→ 抜粋本文:
この冬はよくスキーをした。新潟に、山形に、群馬に、とにかくできる限りの時間と金を雪山エコノミーに注ぎ込んで、氷上を滑走することに努めた。雪が降ると、音が消える。周りがみんないなくなってしまったみたいな静寂が山を包み込んでいて、その一部になるのが大変心地よく、クセになる。

そんな自然と私との邂逅を妨げるのは、いつだって労働なのだ。リフトに乗っていようが、新幹線でうたた寝していようが、脳裏には常に「仕事」のことが浮かんでいる。メール出さなきゃ〜とか、会議の準備しなきゃ〜とか、そういう類の邪念は自然界によって払拭されることなく、執拗にわれわれ労働者を追い詰める。どこまでも限りなく、つきまとう労働。人間哀歌である。

ところで、「私は労働がきらいだ!」と他人が愚痴っているのを聞くにつけ、私はその言葉が常に幾許か自己礼賛のような夾雑な響きを含んでいることを見逃せない。「仕事がさ〜」の枕詞から展開するストーリー、そこに、だらしない恋人との痴話喧嘩のエピソードでも披露するかのような、あなたの恍惚をみてとらずにはいられないのである。

だって、そのエピソードに私が「そんなに嫌なら、仕事辞めれば?」って返すのって、きっととても無粋ですよね。喧嘩ばかりしている恋人とと決して別れない理由があるように、あなたがその仕事を続けていることには、きっと「慣性の法則」みたいな単純な話では説明できない、仕事とあなたの複雑な関係があるのでしょう。他人はそこに介入する権利も言葉も持たない。

例えば、その仕事には、あなたの存在、あるいは、あなたしか発揮することのできないなんらかの価値、スキル、能力、人格などの極めて属人的な要素、が必要とされているのだ、とあなたが感じているとしよう。もちろん、本当はあなたがいなくたって、たとえば明日やめますと宣言したところで、現場の人がちょっと困るくらいの影響しか与えられないのだが。でも、あなたにとってこういう感覚はとてもリアルなはずだ。たとえ自分が代替可能な存在であることを論理的には理解できていても、実感として感じられる人は少ない。

「そんなに嫌なら、仕事辞めれば?」という言葉は、「あなたが思っているより、あなたの存在は重要じゃないんですよ」というメッセージなのだが、そんなことはひとえに「大きなお世話」なのである。私は、「私が必要とされている」、と感じている。そのこと以上に重要なことがあるだろうか。

→ 保存データ:
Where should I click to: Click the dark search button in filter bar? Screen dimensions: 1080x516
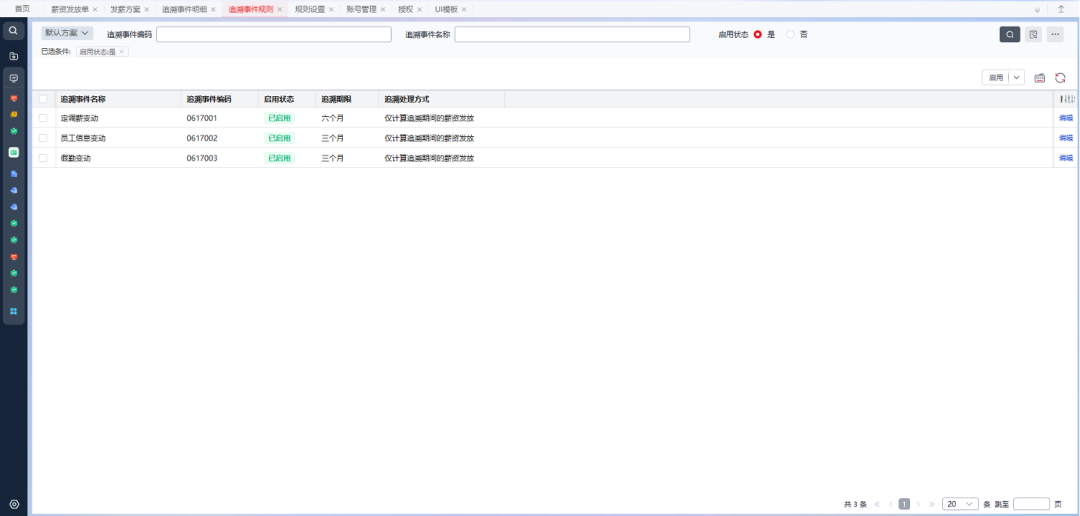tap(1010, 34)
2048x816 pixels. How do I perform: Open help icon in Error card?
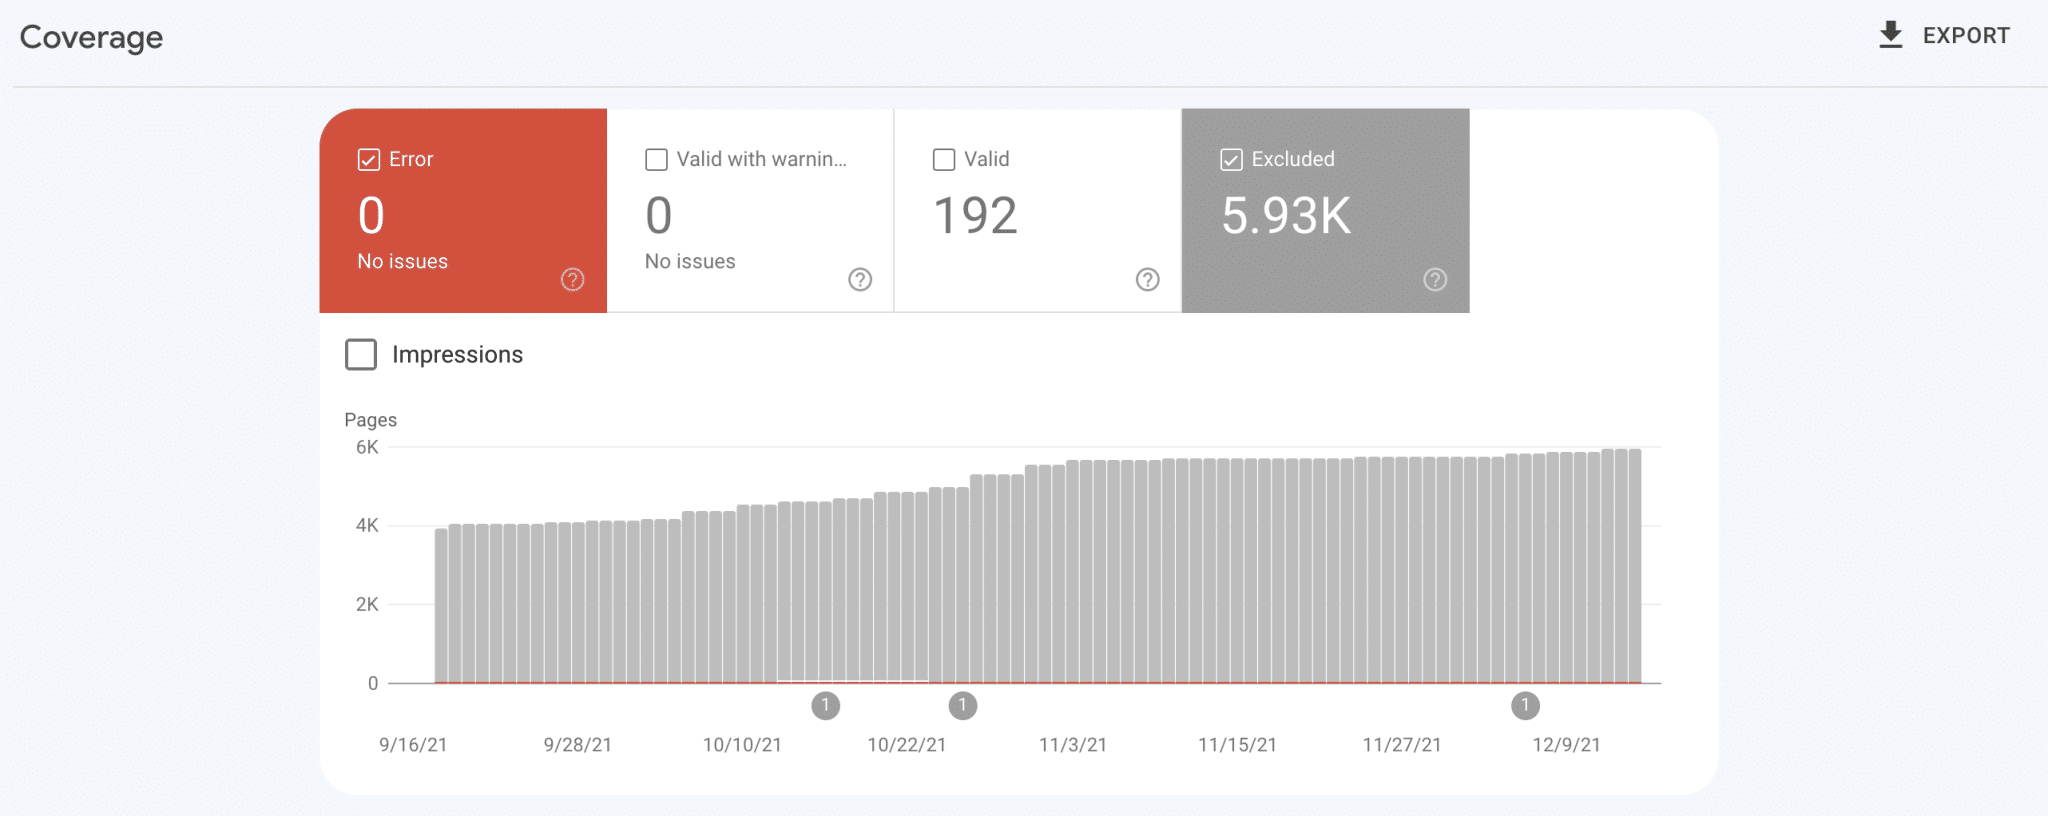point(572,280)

→ 課題の目的:
抜粋本文の「そんな自然と私との邂逅を妨げ」から「らずにはいられないのである。」までを、一字一句そのまま書き写してもらえますか？ 保存データの各行は、抜粋本文とは関係がありません。

→ 課題への回答:
そんな自然と私との邂逅を妨げるのは、いつだって労働なのだ。リフトに乗っていようが、新幹線でうたた寝していようが、脳裏には常に「仕事」のことが浮かんでいる。メール出さなきゃ〜とか、会議の準備しなきゃ〜とか、そういう類の邪念は自然界によって払拭されることなく、執拗にわれわれ労働者を追い詰める。どこまでも限りなく、つきまとう労働。人間哀歌である。

ところで、「私は労働がきらいだ!」と他人が愚痴っているのを聞くにつけ、私はその言葉が常に幾許か自己礼賛のような夾雑な響きを含んでいることを見逃せない。「仕事がさ〜」の枕詞から展開するストーリー、そこに、だらしない恋人との痴話喧嘩のエピソードでも披露するかのような、あなたの恍惚をみてとらずにはいられないのである。